Je voulais dire cela et je souhaite de toute ma force que ce malentendu puisse s’effacer. Peut-être pourra-t-il s’effacer si nous parvenons les uns et les autres, par notre effort commun, à réaliser un autre état de l’Europe et du monde, si nous arrivons à refaire un monde, à le débarrasser de toutes ces barrières qui le cloisonnent, si nous arrivons à délivrer ce corps de toutes les bandelettes qui l’enserrent comme une momie desséchée, si nous arrivons à rendre leur activité et leur intensité aux échanges, si nous arrivons à faire cesser cet esprit d’autarchie, cet esprit d’antagonisme en matière douanière, monétaire, qui aujourd’hui paralyse les relations entre les états d’Europe, entre l’Europe et les autres continents.

Je sais qu’à tout cela il y a des conditions, et que ces conditions sont difficiles à réaliser. Il faut d’abord que l’Europe elle-même s’organise. Il faut qu’elle soit délivrée de l’obsession de la guerre possible. Il faut que la communauté internationale, à laquelle par malheur vous n’appartenez pas, reprenne sa force, son unité, sa cohérence. Il faut surtout que non seulement sur le plan politique, mais sur le plan économique, la solidarité européenne et la solidarité universelle soient recréées.

Nous y travaillerons de toutes nos forces, de tout notre pouvoir. Le secrétaire d’État, M. Hull, a lancé tout récemment des appels auxquels nous avons été profondément sensibles.

Peut-être n’a-t-on pas été assez attentifs, en dehors de France, au plan déposé à Genève par le gouvernement français actuel et qui contenait en même temps qu’un appel ardent et précis pour l’organisation collective et l’assistance mutuelle qui en est le complément nécessaire, un appel à la réorganisation économique et monétaire de l’Europe.

Ces précisions étaient importantes. Peut-être cette initiative sera-t-elle reprise par d’autres, mais je voudrais vous la rappeler, pour que le cas échéant vous n’oubliez pas que c’est de nous, que c’est de chez nous qu’elle était venue.

Cela suppose une organisation et cela suppose aussi, bien entendu, qu’en toutes matières, sur tous les terrains, le respect des contrats internationaux, des engagements internationaux, des signatures internationales, sera préservé ou rétabli.

Je n’ai fait en somme qu’énoncer devant vous, dans leur complexité un peu touffue, les difficultés qui attendaient le nouveau gouvernement et qui auraient attendu sans doute tout autre gouvernement que le nôtre.

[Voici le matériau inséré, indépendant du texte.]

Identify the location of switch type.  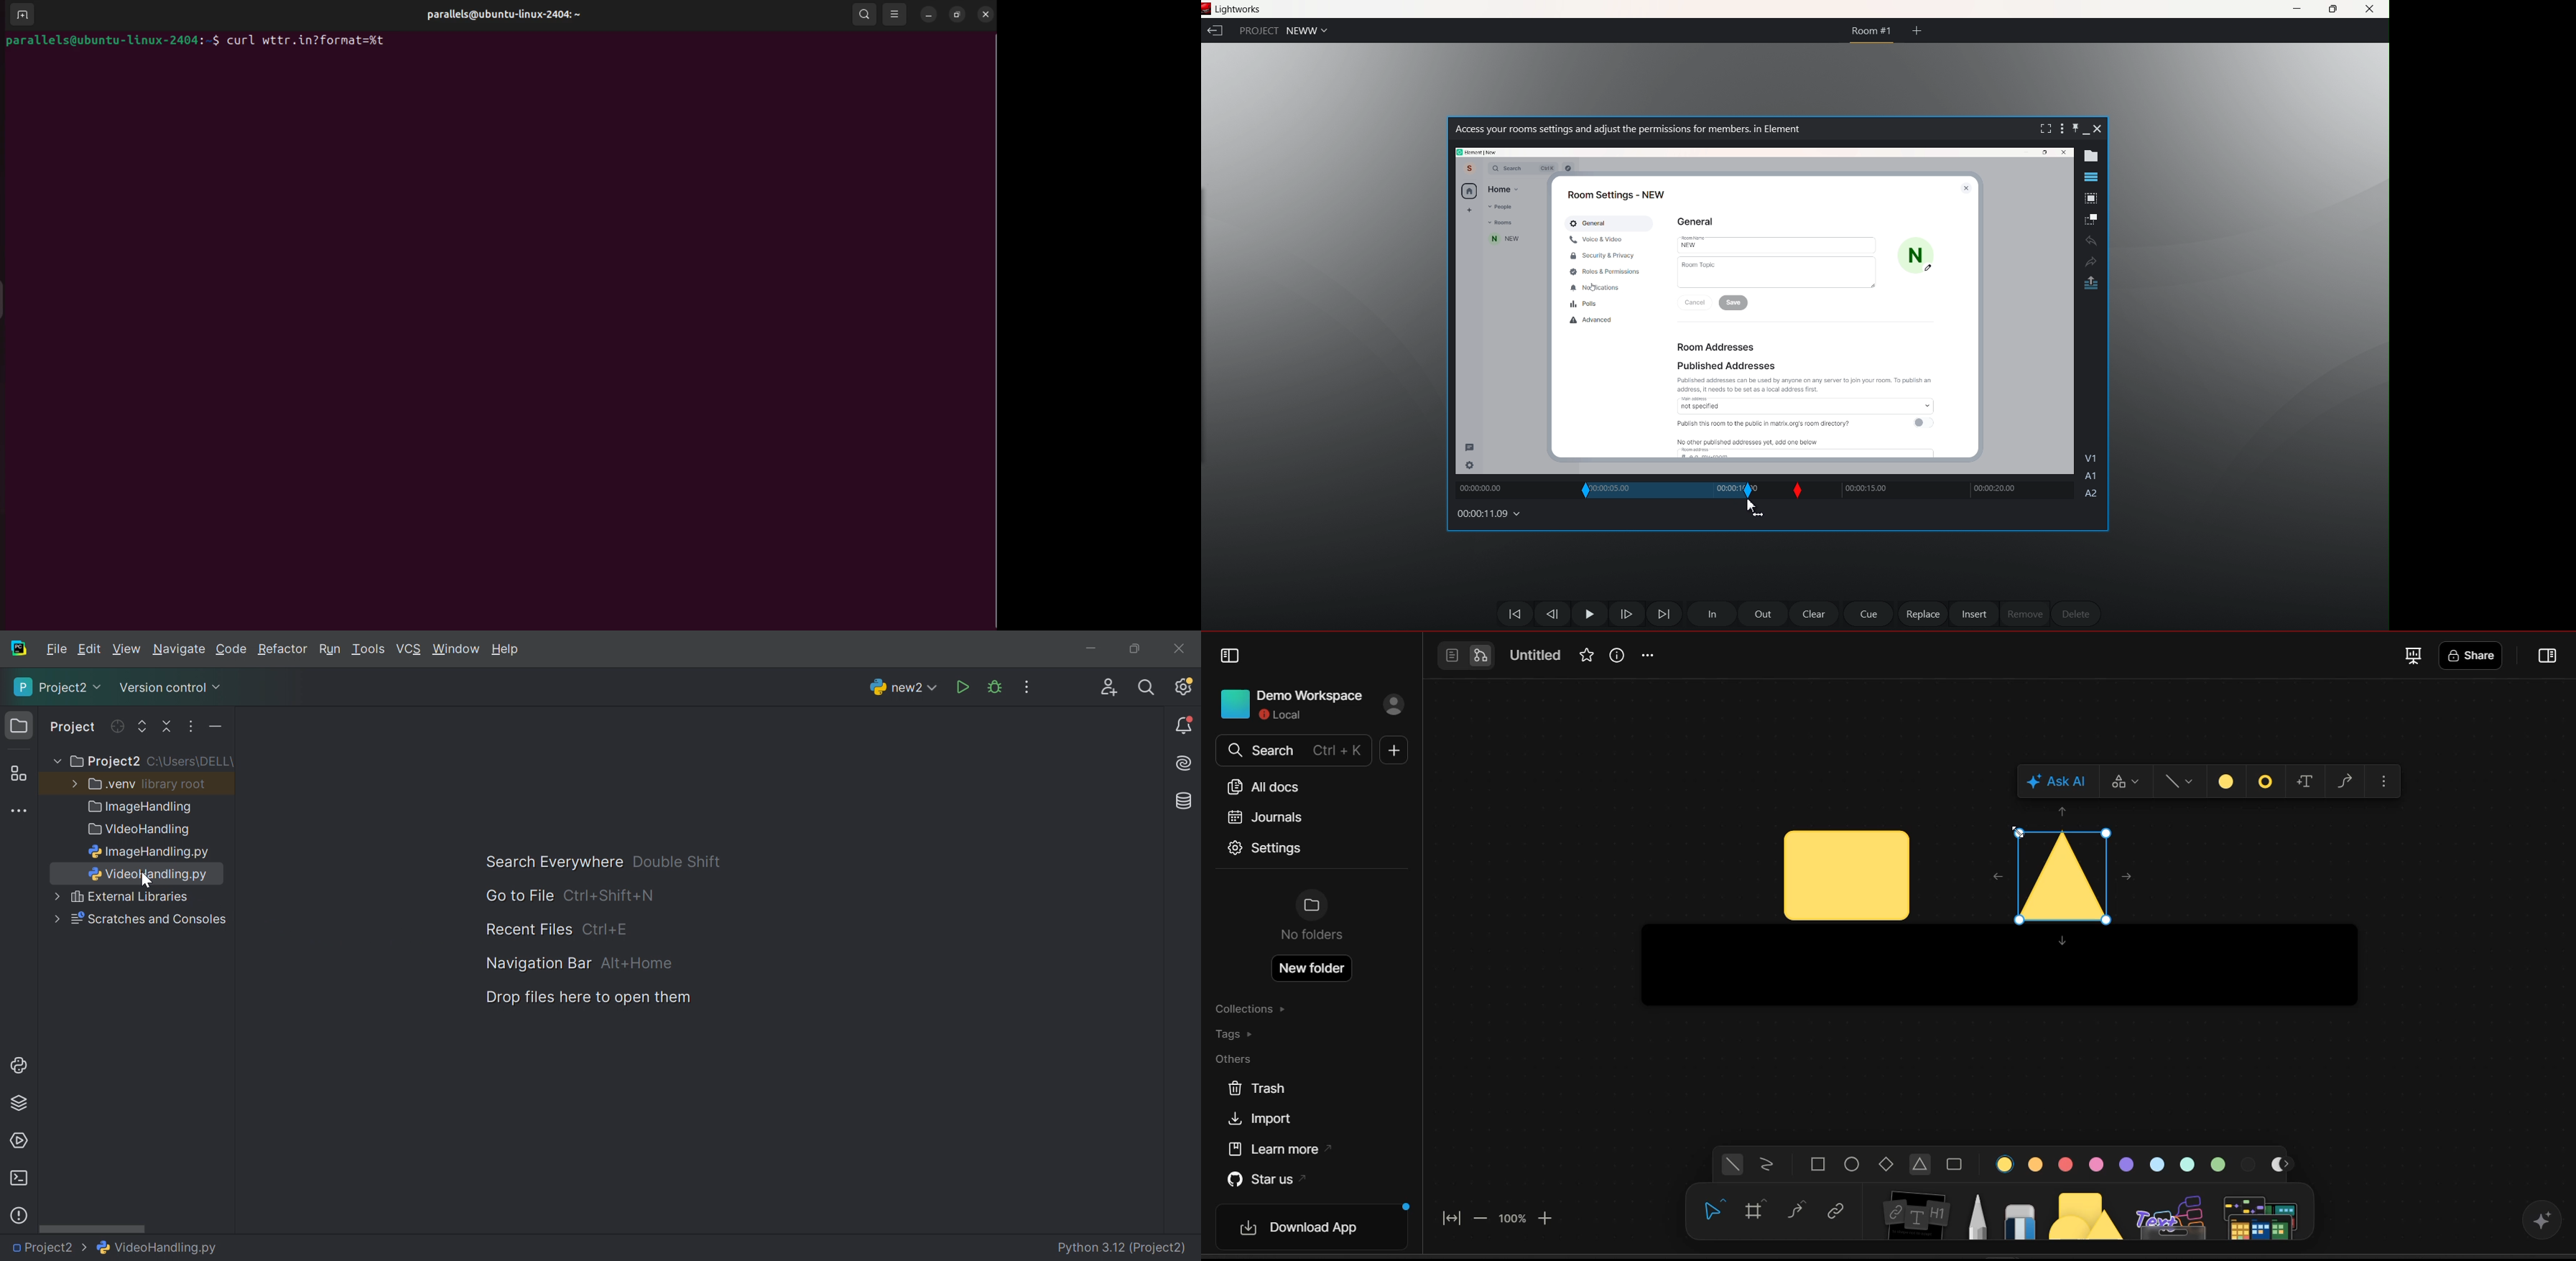
(2130, 782).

Mais je me permets de vous répéter un mot que je disais tout à l’heure familièrement à des amis, ce sont ces difficultés qui font notre force, car notre force sera justement dans la volonté, résolue et enthousiaste à la fois, avec laquelle nous essaierons de les surmonter.

Je n’ai qu’un mot à ajouter, c’est que nous espérons, dans cette tâche difficile, trouver tout au moins votre sympathie et que ce sera pour nous un grand réconfort si cette sympathie répondait à notre bonne foi et à notre bonne volonté.